Semen analysis (men), baseline and every 3 months while on therapy. This is the only reliable way to know if HMG is doing its job. Don't rely on serum FSH or testosterone alone, sperm count and motility are the real endpoint.
Oestradiol (sensitive assay) during stimulation (women). Tracked every 2-4 days during ovulation induction and IVF to gauge response and avoid OHSS. This is clinic-managed.
Prolactin, TSH, baseline. Hyperprolactinaemia and untreated thyroid dysfunction both interfere with the HPG axis and need to be addressed before gonadotropin therapy will work properly.

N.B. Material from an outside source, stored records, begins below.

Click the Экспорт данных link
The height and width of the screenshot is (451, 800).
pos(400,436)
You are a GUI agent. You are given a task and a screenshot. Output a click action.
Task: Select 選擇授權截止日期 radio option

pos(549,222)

Pregnancy test (women), routinely before starting each cycle. HMG isn't safe in pregnancy and stimulation in an undetected early pregnancy compounds OHSS risk.

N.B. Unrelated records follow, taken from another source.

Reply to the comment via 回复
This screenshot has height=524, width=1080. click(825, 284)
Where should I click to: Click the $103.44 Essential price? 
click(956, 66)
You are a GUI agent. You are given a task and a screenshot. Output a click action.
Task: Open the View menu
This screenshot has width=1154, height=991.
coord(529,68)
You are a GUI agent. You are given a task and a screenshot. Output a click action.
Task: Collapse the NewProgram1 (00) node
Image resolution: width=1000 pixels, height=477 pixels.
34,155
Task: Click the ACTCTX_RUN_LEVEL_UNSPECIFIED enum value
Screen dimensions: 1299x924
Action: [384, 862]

Who actually needs full bloodwork: anyone on HMG, men and women alike. Unlike a daily wellness compound, HMG is always used in a clinical context with a specific endpoint (sperm count or pregnancy), and the labs above are what guide dosing and stopping. If you're a man on HMG as a TRT-adjunct or post-cycle adjunct, semen analysis at baseline and at 3-6 month intervals is the most important single test.
HMG is a prescription medication in essentially all jurisdictions. Use under appropriate clinical guidance.